2011 Year in Review: Cable goes gaga for mobile


Steve Donohue, FierceCableWith tablet computers such as Apple's iPad and Motorola Mobility's Xoom flooding the exhibit floor this year at The Cable Show and SCTE Cable-Tec Expo conventions, you didn't have to look far to see how the cable industry has become enamored with the potential of mobile devices. Operators are looking to tablets and mobile phones not only as a new distribution outlet for programming and advertising, but they are relying on mobile devices to help subscribers navigate thousands of hours of live TV and video-on-demand programming.

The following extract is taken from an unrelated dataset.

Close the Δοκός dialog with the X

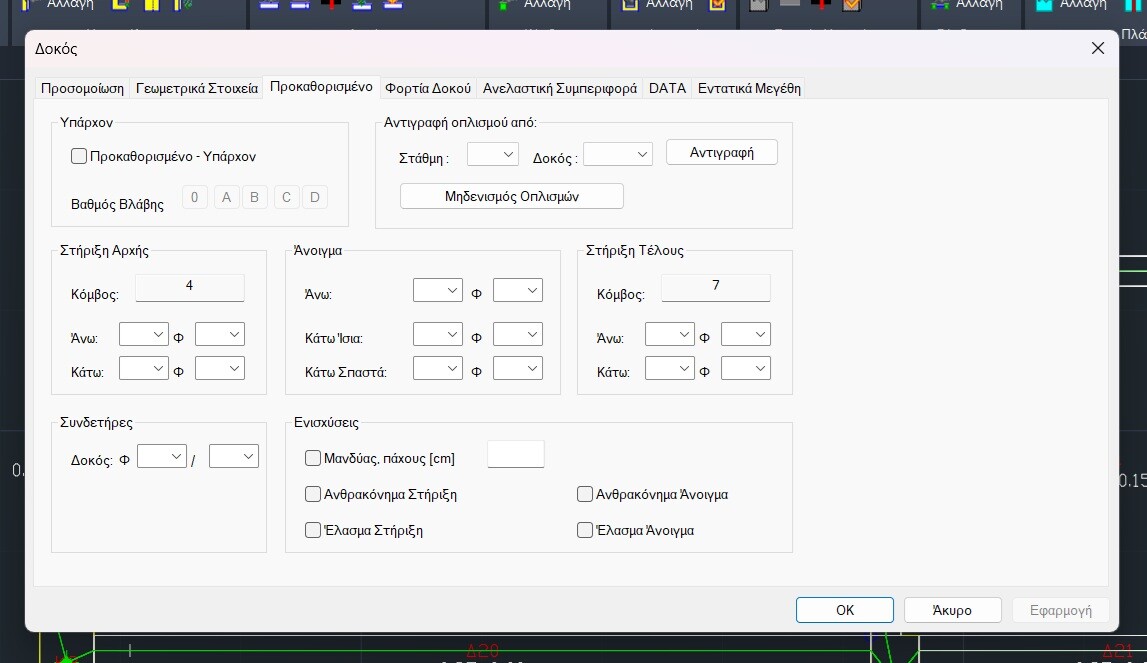click(1097, 48)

In this year-in-review edition, we take a look at the biggest trends of the year, including gateway devices that could replace DVRs and allow operators to deliver both digital video and Web-based applications to subscribers. In addition to mobile devices, programmers are using connected TVs and advanced set-tops such as Microsoft's Xbox 360 to deliver content.

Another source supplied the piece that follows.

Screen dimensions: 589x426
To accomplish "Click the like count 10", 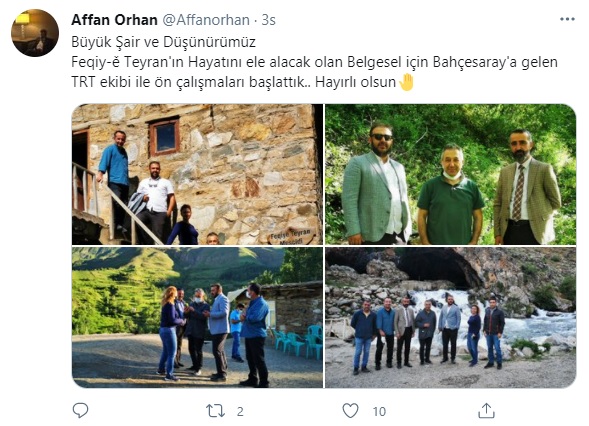I will (x=379, y=411).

Debate over cable cord-cutting was one of the hottest topics of the year. Cable and satellite dismissed the trend, but began to test lower-priced programming packages as online video providers such as Netflix and over-the-top video set-top providers like Boxee, Apple TV and Roku courted pay TV customers. Battles between programmers and distributors continued to dominate headlines, and with several distributors poised to lose the signals from local broadcasters when their contracts expire on Dec. 31, 2012 is likely to begin with a lively debate in Washington on the merits of retransmission-consent rules.